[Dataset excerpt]
········

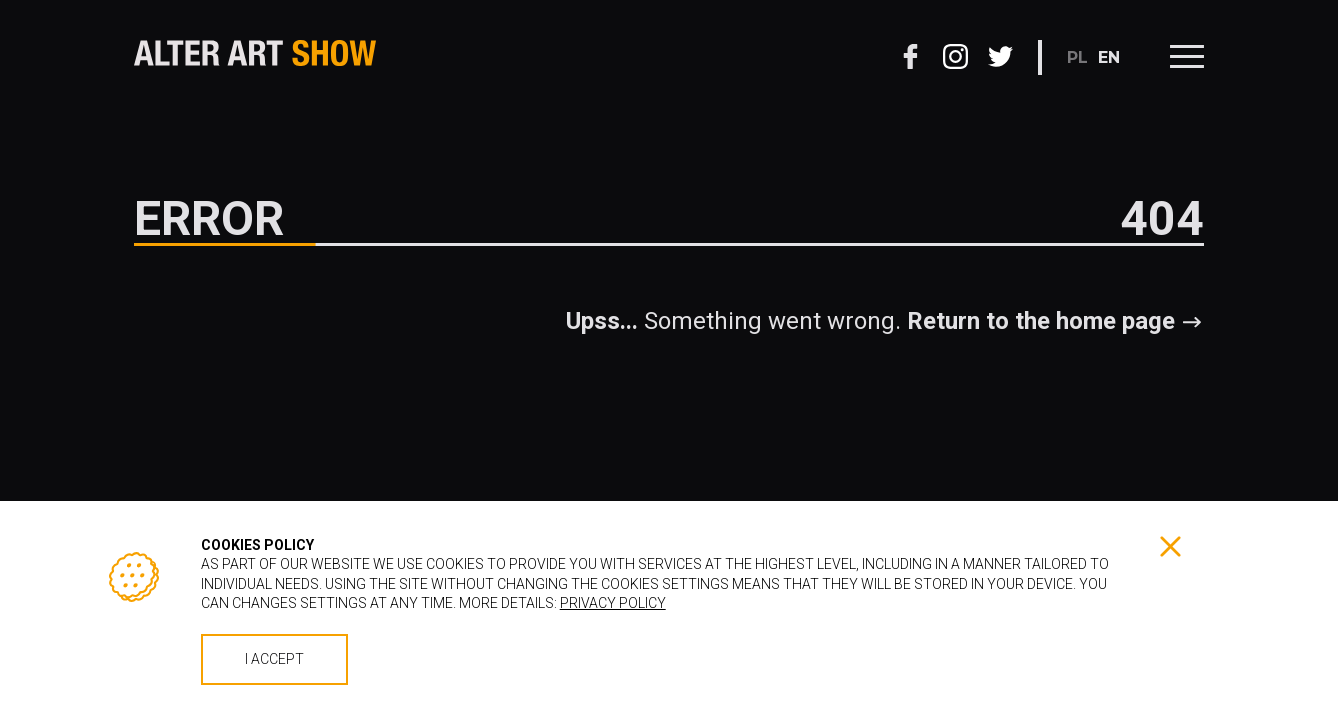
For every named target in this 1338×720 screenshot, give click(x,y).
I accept (274, 659)
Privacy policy (613, 603)
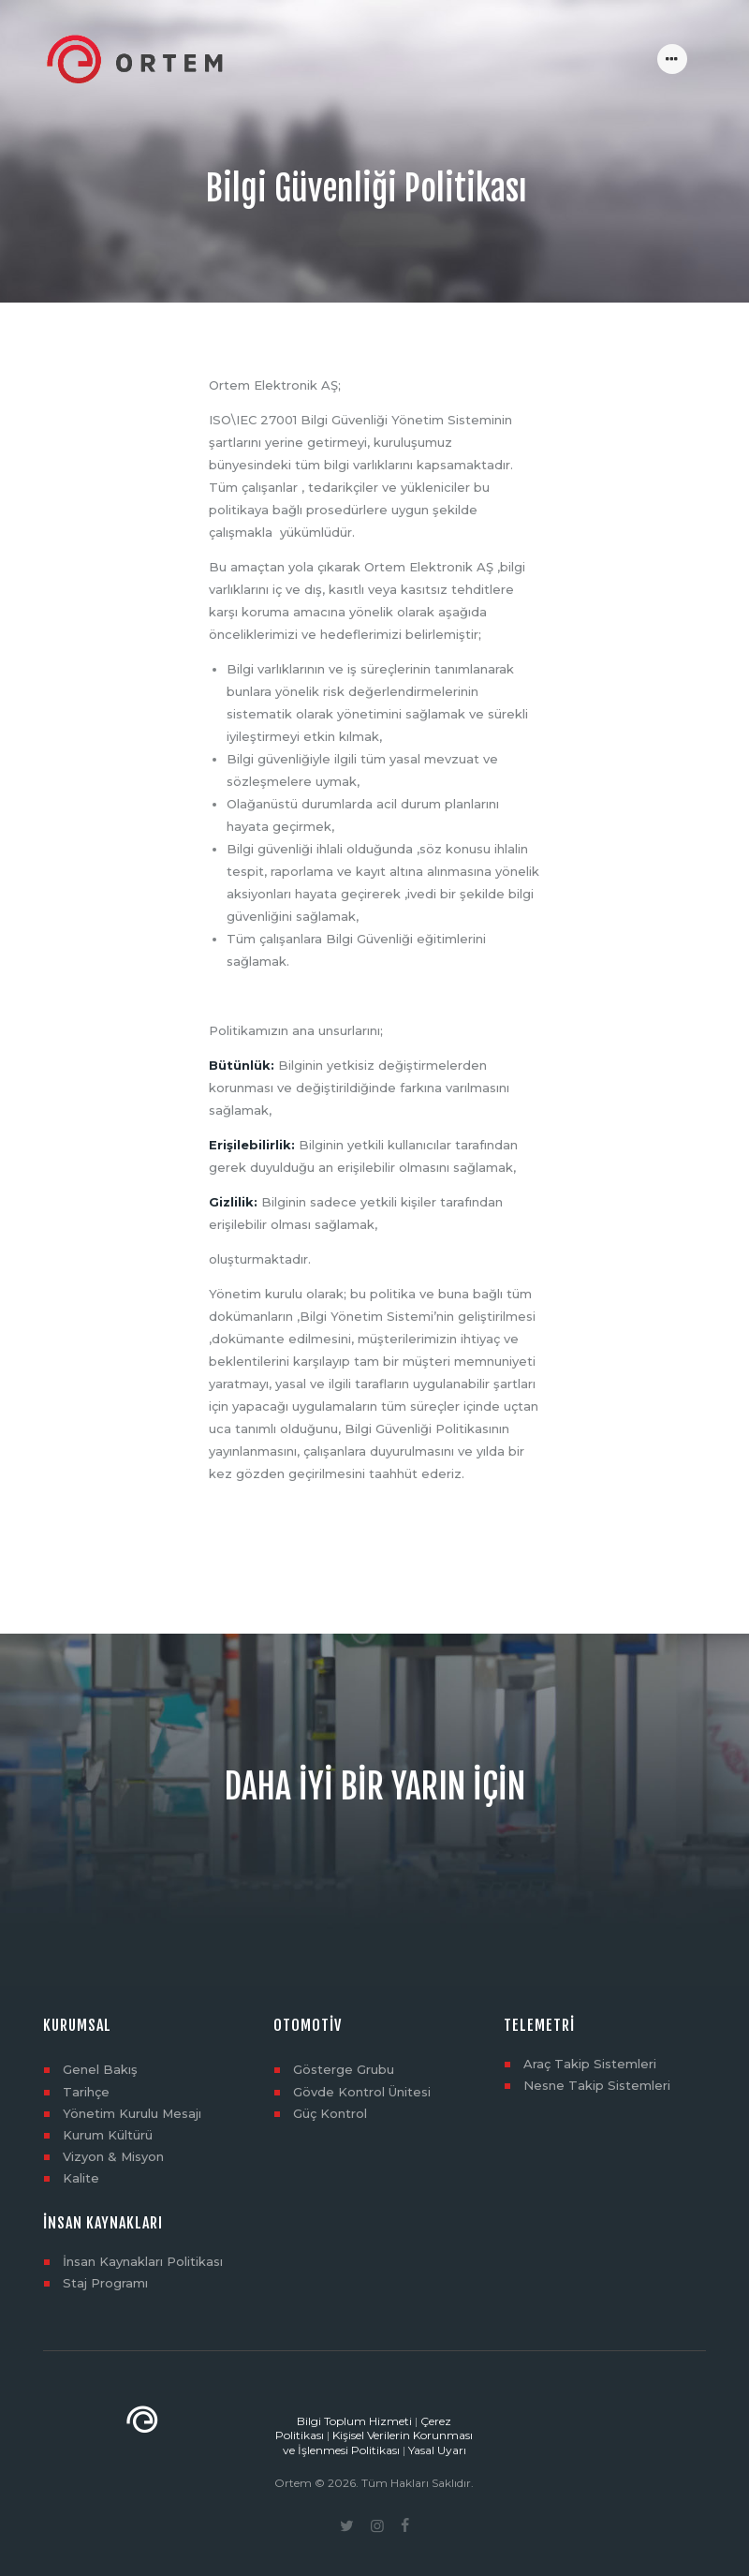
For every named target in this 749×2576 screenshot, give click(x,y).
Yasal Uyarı (437, 2450)
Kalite (81, 2177)
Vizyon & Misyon (113, 2156)
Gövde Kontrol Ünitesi (362, 2091)
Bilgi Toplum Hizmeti (354, 2421)
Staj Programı (105, 2282)
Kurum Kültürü (108, 2134)
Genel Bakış (100, 2069)
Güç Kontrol (330, 2113)
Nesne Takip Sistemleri (596, 2085)
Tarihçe (86, 2091)
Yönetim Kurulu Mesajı (132, 2113)
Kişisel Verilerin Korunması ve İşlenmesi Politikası (378, 2442)
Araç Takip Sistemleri (589, 2063)
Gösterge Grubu (343, 2069)
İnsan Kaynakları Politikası (143, 2261)
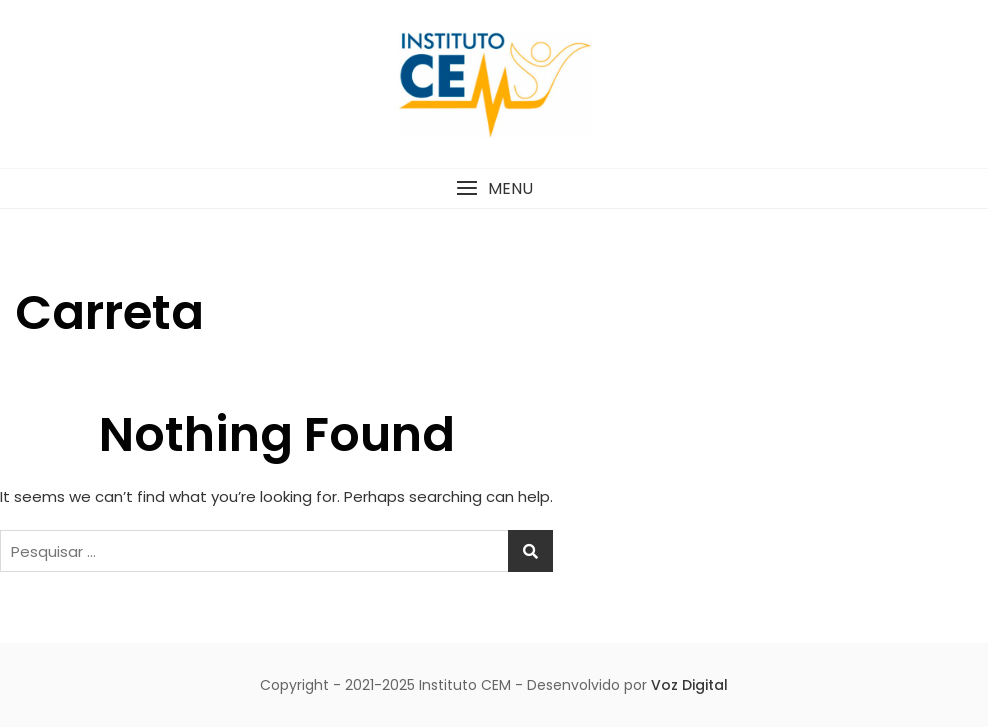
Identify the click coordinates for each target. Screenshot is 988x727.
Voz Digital (689, 685)
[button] (494, 188)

········

Set task:
Please put everything from the line containing "Kalite (81, 2177)" down to the end of the rows into a numbered list, skipping blank lines and leaving out the pictures.

Finished exercise:
1. Kalite (81, 2177)
2. Vizyon & Misyon (113, 2156)
3. Gövde Kontrol Ünitesi (362, 2091)
4. Bilgi Toplum Hizmeti (354, 2421)
5. Staj Programı (105, 2282)
6. Kurum Kültürü (108, 2134)
7. Genel Bakış (100, 2069)
8. Güç Kontrol (330, 2113)
9. Nesne Takip Sistemleri (596, 2085)
10. Tarihçe (86, 2091)
11. Yönetim Kurulu Mesajı (132, 2113)
12. Kişisel Verilerin Korunması ve İşlenmesi Politikası (378, 2442)
13. Araç Takip Sistemleri (589, 2063)
14. Gösterge Grubu (343, 2069)
15. İnsan Kaynakları Politikası (143, 2261)
16. Identify the click coordinates for each target. Screenshot is 988x727.
17. Voz Digital (689, 685)
18. [button] (494, 188)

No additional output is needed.